Given entries:
◆ ◆ ◆ ◆ ◆

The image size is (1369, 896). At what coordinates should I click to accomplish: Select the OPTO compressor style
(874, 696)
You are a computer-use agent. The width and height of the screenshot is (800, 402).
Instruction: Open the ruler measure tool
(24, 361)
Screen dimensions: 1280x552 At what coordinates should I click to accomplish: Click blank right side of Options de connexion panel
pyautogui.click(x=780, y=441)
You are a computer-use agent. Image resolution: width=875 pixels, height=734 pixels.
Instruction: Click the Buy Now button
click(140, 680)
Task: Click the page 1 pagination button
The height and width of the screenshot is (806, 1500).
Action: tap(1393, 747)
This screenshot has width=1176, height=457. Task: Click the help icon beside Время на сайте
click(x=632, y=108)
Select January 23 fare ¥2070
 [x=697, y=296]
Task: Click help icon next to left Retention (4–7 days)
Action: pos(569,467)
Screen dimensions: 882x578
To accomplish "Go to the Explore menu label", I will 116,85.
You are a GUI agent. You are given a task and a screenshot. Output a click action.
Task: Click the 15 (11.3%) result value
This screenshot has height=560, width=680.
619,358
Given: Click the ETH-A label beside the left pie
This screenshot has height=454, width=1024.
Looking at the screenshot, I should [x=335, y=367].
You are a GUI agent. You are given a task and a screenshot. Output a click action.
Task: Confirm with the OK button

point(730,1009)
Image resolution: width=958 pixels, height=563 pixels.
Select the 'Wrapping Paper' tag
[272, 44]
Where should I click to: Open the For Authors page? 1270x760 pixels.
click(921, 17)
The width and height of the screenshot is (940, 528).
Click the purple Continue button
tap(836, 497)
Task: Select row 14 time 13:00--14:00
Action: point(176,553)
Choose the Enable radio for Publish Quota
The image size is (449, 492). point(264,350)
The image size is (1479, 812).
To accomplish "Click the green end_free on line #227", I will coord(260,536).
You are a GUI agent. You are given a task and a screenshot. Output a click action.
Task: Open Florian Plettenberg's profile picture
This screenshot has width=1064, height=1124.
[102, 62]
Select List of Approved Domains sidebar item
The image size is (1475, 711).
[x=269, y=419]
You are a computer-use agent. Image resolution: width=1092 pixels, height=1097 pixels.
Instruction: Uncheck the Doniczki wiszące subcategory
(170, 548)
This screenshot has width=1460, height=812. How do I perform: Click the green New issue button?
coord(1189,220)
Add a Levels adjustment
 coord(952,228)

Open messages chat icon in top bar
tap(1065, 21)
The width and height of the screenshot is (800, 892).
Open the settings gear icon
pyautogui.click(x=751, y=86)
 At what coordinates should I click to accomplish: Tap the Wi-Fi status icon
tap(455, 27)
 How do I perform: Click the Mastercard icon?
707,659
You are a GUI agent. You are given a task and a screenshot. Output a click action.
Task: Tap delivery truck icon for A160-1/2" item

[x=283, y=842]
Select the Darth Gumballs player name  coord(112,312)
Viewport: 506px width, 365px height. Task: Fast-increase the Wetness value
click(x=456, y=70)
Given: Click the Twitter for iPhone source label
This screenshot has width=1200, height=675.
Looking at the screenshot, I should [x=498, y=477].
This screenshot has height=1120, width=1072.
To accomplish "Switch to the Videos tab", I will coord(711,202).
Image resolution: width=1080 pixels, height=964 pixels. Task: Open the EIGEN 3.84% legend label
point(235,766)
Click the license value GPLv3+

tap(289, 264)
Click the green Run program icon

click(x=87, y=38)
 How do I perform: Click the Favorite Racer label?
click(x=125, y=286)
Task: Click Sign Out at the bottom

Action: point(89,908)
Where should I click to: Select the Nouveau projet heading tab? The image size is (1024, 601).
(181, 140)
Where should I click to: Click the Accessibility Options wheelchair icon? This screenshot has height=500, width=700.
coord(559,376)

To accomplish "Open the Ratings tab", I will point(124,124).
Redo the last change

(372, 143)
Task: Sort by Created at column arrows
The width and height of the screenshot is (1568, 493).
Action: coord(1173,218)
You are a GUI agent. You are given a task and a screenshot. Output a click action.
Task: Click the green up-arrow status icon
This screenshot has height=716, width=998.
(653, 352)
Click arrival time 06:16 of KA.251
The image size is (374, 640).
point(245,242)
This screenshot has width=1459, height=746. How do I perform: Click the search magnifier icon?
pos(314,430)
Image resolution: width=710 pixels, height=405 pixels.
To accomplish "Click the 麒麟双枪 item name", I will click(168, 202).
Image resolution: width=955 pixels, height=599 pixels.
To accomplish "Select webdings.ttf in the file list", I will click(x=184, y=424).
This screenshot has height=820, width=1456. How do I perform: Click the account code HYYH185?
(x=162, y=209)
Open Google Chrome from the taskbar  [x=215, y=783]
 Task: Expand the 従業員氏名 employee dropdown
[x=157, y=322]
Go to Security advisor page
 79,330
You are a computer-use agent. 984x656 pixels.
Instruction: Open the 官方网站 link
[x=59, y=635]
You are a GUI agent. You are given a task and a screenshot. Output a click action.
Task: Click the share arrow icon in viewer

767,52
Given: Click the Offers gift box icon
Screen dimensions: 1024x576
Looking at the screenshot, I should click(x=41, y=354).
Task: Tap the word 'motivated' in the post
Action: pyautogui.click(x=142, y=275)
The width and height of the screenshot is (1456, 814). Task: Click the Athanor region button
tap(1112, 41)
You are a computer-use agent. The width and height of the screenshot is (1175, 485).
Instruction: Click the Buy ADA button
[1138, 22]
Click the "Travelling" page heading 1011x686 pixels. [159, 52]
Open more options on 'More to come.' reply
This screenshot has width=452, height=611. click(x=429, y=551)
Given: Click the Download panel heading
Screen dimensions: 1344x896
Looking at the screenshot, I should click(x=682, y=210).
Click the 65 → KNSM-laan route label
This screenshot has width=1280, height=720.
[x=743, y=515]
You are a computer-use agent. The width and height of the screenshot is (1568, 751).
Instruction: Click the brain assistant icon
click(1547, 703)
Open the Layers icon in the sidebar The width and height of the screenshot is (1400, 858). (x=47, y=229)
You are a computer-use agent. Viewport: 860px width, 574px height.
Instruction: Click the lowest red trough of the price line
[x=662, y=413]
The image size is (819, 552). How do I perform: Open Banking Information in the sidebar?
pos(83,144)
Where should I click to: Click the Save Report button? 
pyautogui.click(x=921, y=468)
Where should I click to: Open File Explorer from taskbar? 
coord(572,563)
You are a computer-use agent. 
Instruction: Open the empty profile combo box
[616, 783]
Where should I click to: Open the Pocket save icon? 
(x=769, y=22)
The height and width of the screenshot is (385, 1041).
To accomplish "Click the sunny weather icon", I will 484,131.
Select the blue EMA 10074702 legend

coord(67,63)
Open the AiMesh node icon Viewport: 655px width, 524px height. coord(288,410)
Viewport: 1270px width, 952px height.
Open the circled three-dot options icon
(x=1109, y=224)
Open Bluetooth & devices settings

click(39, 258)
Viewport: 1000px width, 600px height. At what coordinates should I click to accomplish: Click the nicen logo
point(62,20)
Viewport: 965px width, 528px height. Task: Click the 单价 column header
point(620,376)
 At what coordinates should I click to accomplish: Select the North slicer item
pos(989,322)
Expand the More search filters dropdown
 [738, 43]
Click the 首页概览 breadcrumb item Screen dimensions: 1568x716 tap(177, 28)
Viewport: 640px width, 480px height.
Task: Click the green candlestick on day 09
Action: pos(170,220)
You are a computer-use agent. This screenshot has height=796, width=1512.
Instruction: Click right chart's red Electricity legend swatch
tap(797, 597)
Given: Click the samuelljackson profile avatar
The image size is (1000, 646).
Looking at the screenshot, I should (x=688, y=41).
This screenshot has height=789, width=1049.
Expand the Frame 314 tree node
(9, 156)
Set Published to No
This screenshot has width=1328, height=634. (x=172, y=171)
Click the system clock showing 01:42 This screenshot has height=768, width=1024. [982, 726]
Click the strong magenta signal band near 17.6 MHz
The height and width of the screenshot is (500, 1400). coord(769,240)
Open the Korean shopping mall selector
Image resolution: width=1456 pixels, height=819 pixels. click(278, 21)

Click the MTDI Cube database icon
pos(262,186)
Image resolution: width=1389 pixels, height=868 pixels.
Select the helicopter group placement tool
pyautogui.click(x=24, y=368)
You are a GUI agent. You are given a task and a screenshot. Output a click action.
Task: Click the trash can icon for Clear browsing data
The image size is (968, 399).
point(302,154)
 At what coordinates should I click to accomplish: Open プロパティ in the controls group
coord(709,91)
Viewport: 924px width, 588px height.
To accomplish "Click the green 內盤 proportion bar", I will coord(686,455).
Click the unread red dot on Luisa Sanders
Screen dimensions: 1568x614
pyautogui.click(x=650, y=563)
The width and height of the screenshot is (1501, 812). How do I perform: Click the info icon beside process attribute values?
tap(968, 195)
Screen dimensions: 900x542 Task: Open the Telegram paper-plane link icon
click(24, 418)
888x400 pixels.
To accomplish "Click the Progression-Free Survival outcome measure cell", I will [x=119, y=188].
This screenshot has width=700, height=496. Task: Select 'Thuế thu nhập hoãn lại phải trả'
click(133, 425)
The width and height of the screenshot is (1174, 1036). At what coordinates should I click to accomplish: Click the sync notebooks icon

◆ ◆ ◆ ◆ ◆

Description of the task:
How many lines of the data above contain the string "group"? Reply with the number alone.

Exercise result:
2